Instead, what saves the Gummers is their ability to improvise with the environment they have created for themselves. Just as Rhonda makes use of her knowledge of geology, the Gummers sprint from firearm to firearm trying to kill the infiltrating graboid, testing out different degrees of firepower against an entirely unknown foe, eventually settling on a prized elephant gun paired with a well-aimed flare. Abandoning their well-planned but circumstantially useless bunker, the Gummers improvise an arsenal of explosives—“a few household chemicals in the proper proportions”—that help move the community of Perfection closer to the safety of the mountains. While long-term planning provides an array of options, short-term improvisation is what saves Burt and Heather, and everybody else for a short while.

Store-owner Walter Chang (Victor Wong) and local annoying teenager Melvin Plug (Bobby Jacoby) engage in short-term improv that is intended for short-sighted gains. Walter is only interested in finding quick ways to profit from the advent of the graboids, while Melvin wants to entertain himself by scaring the adults with fake worm attacks. Both characters mimic each other in the scope of their ability. They make creative uses of their environment, but like Valentine for most of the film, they lack the maturity to put their creative thinking to use beyond quick profit or cheap laughs. Walter’s death is sudden, and Melvin barely escapes a graboid himself.

▸ Stored data:

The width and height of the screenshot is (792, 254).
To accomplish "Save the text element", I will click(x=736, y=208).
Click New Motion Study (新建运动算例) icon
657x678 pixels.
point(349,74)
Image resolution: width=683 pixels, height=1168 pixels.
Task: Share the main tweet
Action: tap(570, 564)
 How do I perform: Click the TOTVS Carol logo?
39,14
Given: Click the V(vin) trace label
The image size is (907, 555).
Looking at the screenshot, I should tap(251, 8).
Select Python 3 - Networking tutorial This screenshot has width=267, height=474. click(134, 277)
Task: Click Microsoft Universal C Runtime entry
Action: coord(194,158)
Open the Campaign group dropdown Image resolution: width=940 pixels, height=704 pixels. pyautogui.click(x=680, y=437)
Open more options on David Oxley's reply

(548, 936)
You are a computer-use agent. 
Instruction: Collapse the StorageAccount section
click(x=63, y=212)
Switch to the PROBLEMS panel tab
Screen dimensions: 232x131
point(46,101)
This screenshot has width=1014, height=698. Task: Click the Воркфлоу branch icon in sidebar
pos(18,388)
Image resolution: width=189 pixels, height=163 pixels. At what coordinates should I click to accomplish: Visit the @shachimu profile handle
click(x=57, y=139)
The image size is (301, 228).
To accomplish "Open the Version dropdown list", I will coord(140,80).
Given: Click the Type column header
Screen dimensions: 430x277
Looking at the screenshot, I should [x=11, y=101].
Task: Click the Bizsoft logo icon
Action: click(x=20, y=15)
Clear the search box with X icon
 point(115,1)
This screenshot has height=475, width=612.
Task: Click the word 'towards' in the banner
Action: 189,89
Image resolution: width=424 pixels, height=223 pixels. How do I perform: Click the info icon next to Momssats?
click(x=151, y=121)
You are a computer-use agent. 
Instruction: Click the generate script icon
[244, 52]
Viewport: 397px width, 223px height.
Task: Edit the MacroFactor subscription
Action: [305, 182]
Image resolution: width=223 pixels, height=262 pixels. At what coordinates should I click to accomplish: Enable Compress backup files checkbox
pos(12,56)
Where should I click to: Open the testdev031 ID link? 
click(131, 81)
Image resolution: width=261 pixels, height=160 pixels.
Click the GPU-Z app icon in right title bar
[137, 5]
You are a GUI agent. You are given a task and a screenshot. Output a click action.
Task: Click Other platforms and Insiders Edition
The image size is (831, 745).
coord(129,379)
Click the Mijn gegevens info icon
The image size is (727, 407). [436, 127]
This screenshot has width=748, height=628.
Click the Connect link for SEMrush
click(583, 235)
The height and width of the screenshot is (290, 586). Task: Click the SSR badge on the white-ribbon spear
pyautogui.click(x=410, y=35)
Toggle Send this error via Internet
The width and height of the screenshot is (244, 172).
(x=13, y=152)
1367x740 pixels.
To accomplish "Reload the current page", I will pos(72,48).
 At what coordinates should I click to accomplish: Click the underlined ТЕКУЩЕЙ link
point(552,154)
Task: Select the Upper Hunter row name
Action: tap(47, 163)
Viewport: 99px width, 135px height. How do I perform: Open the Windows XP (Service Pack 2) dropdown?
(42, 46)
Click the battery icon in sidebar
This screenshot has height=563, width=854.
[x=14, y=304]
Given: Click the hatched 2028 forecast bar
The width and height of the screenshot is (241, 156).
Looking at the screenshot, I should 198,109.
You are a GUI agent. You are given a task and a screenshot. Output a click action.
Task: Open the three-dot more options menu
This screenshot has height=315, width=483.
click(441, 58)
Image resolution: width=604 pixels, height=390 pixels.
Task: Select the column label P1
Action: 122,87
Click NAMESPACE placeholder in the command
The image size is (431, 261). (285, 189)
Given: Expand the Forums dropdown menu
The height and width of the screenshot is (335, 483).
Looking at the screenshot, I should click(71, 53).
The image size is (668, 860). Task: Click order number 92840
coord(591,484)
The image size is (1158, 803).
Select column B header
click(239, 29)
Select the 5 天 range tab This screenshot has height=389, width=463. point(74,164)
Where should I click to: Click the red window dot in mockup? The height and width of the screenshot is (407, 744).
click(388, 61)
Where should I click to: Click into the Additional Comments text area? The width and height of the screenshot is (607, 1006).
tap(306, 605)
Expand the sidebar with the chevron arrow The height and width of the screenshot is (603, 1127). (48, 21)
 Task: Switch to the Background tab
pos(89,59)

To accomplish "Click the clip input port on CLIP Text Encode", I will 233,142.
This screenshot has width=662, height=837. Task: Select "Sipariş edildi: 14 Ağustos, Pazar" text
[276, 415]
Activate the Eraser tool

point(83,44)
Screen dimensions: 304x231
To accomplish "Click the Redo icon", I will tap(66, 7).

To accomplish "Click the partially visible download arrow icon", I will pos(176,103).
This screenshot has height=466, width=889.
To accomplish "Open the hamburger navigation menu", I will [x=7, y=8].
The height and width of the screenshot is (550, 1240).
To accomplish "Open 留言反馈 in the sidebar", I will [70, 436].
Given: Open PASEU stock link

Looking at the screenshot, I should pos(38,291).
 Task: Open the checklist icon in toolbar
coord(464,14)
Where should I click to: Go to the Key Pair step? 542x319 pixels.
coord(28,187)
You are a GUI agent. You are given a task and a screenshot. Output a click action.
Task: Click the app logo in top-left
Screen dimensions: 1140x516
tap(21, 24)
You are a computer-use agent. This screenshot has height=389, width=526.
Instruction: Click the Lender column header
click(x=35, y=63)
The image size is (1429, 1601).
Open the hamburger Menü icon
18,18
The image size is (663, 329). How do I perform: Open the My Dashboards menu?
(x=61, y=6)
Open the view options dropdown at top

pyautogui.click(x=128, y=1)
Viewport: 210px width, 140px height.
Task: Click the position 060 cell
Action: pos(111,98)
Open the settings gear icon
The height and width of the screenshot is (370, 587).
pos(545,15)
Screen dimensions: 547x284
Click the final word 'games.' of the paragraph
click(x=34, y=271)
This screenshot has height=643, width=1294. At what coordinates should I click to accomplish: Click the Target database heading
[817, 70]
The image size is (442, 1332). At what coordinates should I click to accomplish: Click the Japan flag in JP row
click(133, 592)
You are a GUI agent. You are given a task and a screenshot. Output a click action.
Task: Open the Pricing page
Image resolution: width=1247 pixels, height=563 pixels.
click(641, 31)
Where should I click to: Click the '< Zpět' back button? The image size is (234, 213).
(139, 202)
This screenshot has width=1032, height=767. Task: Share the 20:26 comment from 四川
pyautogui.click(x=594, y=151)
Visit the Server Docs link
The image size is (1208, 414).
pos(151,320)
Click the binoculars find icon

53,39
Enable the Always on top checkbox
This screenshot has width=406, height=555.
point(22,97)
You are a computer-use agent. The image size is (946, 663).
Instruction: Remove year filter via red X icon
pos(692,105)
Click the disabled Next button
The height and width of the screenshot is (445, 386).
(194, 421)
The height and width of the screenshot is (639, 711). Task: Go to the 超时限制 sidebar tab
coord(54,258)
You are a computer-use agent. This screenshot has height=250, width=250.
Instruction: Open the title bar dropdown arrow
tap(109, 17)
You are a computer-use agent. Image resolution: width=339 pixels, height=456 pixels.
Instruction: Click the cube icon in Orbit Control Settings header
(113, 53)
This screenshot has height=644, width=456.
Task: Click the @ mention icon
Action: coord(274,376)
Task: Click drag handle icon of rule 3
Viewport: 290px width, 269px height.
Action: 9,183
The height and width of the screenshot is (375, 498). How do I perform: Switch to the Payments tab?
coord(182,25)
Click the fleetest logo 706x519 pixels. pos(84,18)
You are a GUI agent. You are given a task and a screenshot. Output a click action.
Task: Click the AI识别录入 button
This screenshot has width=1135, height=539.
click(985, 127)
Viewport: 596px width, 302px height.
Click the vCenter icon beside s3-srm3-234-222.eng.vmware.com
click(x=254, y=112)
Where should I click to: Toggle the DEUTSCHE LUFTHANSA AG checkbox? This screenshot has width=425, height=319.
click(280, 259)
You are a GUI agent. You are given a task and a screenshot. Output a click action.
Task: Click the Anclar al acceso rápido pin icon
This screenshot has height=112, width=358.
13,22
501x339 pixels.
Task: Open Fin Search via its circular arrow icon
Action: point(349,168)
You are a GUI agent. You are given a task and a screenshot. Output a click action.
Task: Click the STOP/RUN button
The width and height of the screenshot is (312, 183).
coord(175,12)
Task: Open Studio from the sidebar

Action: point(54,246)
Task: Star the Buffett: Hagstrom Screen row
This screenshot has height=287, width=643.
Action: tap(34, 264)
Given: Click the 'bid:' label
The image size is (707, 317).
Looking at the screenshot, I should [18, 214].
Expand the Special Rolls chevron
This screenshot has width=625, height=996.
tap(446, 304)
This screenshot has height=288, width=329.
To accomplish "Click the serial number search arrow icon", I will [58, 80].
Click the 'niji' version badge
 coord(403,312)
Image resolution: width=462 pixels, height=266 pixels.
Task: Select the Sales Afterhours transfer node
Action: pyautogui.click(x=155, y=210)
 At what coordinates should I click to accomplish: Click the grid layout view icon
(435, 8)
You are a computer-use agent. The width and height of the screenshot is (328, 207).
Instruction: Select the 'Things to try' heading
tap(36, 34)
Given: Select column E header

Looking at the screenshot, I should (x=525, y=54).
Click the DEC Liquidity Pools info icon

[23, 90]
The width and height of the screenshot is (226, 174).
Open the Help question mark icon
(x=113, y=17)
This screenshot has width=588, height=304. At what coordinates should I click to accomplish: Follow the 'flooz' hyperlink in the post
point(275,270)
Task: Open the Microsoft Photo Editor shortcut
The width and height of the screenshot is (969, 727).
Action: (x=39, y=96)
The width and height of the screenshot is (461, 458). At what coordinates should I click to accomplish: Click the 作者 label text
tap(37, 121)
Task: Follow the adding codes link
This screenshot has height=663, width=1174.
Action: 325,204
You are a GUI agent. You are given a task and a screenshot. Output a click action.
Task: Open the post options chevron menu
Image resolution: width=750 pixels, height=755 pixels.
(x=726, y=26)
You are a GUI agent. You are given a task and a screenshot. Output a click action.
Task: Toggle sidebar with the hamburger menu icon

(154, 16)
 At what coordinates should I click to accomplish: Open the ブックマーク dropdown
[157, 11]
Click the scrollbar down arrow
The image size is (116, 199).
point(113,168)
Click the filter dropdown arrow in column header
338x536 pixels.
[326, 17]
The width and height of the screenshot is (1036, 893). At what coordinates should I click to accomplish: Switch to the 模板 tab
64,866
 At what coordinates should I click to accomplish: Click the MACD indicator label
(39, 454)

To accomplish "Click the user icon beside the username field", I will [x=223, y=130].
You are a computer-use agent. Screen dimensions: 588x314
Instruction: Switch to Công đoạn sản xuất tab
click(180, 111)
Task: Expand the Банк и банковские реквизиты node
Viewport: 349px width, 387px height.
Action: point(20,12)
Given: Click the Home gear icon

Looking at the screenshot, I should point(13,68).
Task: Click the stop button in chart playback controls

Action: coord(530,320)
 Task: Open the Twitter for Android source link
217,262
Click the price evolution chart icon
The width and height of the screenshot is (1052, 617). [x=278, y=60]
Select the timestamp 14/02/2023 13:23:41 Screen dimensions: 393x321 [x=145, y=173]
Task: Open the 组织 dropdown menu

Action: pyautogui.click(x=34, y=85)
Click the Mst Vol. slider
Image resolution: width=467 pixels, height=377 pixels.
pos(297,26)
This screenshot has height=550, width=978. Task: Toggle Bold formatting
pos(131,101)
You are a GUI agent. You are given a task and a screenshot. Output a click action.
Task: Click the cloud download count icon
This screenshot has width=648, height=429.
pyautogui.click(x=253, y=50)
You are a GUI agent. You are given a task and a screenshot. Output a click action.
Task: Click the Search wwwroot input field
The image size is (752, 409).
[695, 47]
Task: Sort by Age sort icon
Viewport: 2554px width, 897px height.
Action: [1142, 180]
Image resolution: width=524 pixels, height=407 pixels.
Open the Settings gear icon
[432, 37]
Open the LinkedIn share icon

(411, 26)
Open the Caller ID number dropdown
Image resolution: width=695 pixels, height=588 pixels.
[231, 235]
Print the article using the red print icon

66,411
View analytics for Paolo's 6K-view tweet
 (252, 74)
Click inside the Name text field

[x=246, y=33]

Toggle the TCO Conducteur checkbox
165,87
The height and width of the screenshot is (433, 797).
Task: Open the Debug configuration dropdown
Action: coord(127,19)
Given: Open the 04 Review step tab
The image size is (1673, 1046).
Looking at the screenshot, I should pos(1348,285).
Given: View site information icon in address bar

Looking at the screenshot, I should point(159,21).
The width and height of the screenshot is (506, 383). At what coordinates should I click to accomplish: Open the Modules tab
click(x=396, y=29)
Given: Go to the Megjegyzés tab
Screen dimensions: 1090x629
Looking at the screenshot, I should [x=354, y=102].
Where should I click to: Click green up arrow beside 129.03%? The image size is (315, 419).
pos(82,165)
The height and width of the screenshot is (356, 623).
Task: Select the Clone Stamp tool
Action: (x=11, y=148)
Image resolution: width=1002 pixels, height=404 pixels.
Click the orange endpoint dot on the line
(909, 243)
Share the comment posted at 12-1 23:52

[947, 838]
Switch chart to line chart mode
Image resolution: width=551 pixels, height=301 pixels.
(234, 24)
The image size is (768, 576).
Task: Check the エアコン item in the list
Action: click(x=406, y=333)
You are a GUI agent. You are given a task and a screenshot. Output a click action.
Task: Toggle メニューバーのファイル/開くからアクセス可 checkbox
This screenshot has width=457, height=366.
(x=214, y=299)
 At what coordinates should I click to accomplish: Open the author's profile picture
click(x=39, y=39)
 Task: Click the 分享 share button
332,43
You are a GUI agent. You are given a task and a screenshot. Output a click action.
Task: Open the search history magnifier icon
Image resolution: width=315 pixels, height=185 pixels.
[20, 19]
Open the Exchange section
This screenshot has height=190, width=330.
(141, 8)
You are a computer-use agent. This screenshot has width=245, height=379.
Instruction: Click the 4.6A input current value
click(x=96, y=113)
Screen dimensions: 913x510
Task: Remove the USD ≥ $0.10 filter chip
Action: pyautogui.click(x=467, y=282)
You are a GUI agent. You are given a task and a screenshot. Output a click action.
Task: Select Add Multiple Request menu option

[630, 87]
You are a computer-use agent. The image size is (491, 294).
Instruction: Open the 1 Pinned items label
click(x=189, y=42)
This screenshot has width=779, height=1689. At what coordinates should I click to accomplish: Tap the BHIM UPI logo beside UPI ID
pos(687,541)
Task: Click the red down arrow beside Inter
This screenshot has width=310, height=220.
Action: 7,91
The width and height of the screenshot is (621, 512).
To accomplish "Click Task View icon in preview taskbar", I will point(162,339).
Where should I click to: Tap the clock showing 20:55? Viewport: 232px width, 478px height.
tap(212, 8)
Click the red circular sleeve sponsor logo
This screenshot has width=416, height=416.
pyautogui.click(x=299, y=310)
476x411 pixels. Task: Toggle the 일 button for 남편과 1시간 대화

▸ What needs to be done:
Set down the whole passage above about the Gummers, Walter, and Melvin, word for word.

▸ Exercise response:
Instead, what saves the Gummers is their ability to improvise with the environment they have created for themselves. Just as Rhonda makes use of her knowledge of geology, the Gummers sprint from firearm to firearm trying to kill the infiltrating graboid, testing out different degrees of firepower against an entirely unknown foe, eventually settling on a prized elephant gun paired with a well-aimed flare. Abandoning their well-planned but circumstantially useless bunker, the Gummers improvise an arsenal of explosives—“a few household chemicals in the proper proportions”—that help move the community of Perfection closer to the safety of the mountains. While long-term planning provides an array of options, short-term improvisation is what saves Burt and Heather, and everybody else for a short while.

Store-owner Walter Chang (Victor Wong) and local annoying teenager Melvin Plug (Bobby Jacoby) engage in short-term improv that is intended for short-sighted gains. Walter is only interested in finding quick ways to profit from the advent of the graboids, while Melvin wants to entertain himself by scaring the adults with fake worm attacks. Both characters mimic each other in the scope of their ability. They make creative uses of their environment, but like Valentine for most of the film, they lack the maturity to put their creative thinking to use beyond quick profit or cheap laughs. Walter’s death is sudden, and Melvin barely escapes a graboid himself.